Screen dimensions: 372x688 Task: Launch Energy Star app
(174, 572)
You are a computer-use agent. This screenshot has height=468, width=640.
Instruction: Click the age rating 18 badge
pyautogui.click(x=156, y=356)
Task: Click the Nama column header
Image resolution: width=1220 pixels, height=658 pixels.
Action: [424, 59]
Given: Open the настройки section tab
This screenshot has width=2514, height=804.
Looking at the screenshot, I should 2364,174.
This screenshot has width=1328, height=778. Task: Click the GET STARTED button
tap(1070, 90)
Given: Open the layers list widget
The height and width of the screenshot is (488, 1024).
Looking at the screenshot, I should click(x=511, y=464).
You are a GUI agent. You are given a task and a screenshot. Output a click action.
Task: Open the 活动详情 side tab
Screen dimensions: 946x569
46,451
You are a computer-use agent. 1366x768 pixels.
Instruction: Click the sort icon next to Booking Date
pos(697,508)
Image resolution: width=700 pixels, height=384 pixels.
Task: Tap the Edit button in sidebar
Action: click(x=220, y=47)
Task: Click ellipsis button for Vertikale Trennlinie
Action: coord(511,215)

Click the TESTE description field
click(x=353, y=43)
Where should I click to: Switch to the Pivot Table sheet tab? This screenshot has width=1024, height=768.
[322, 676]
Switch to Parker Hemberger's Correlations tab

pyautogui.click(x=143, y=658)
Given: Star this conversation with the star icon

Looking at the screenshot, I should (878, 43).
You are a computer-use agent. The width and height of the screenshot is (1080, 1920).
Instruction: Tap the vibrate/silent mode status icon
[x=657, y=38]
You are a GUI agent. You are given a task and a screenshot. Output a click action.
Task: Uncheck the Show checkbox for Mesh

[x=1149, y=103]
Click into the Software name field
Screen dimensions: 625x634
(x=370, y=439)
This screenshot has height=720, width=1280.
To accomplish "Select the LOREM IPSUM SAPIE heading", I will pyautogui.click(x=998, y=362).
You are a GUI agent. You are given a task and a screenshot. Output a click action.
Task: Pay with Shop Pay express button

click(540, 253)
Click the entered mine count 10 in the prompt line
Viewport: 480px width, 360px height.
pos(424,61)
══════════════════════════════
WHAT TO WORK ON =
What is needed is an exact copy of the lines from the one containing "Task: Open the 活动详情 side tab" through the last line of the records, and nothing else.

EXERCISE SOLUTION =
Task: Open the 活动详情 side tab
Screen dimensions: 946x569
46,451
You are a computer-use agent. 1366x768 pixels.
Instruction: Click the sort icon next to Booking Date
pos(697,508)
Image resolution: width=700 pixels, height=384 pixels.
Task: Tap the Edit button in sidebar
Action: click(x=220, y=47)
Task: Click ellipsis button for Vertikale Trennlinie
Action: coord(511,215)

Click the TESTE description field
click(x=353, y=43)
Where should I click to: Switch to the Pivot Table sheet tab? This screenshot has width=1024, height=768.
[322, 676]
Switch to Parker Hemberger's Correlations tab

pyautogui.click(x=143, y=658)
Given: Star this conversation with the star icon

Looking at the screenshot, I should (878, 43).
You are a computer-use agent. The width and height of the screenshot is (1080, 1920).
Instruction: Tap the vibrate/silent mode status icon
[x=657, y=38]
You are a GUI agent. You are given a task and a screenshot. Output a click action.
Task: Uncheck the Show checkbox for Mesh

[x=1149, y=103]
Click into the Software name field
Screen dimensions: 625x634
(x=370, y=439)
This screenshot has height=720, width=1280.
To accomplish "Select the LOREM IPSUM SAPIE heading", I will pyautogui.click(x=998, y=362).
You are a GUI agent. You are given a task and a screenshot. Output a click action.
Task: Pay with Shop Pay express button

click(540, 253)
Click the entered mine count 10 in the prompt line
Viewport: 480px width, 360px height.
pos(424,61)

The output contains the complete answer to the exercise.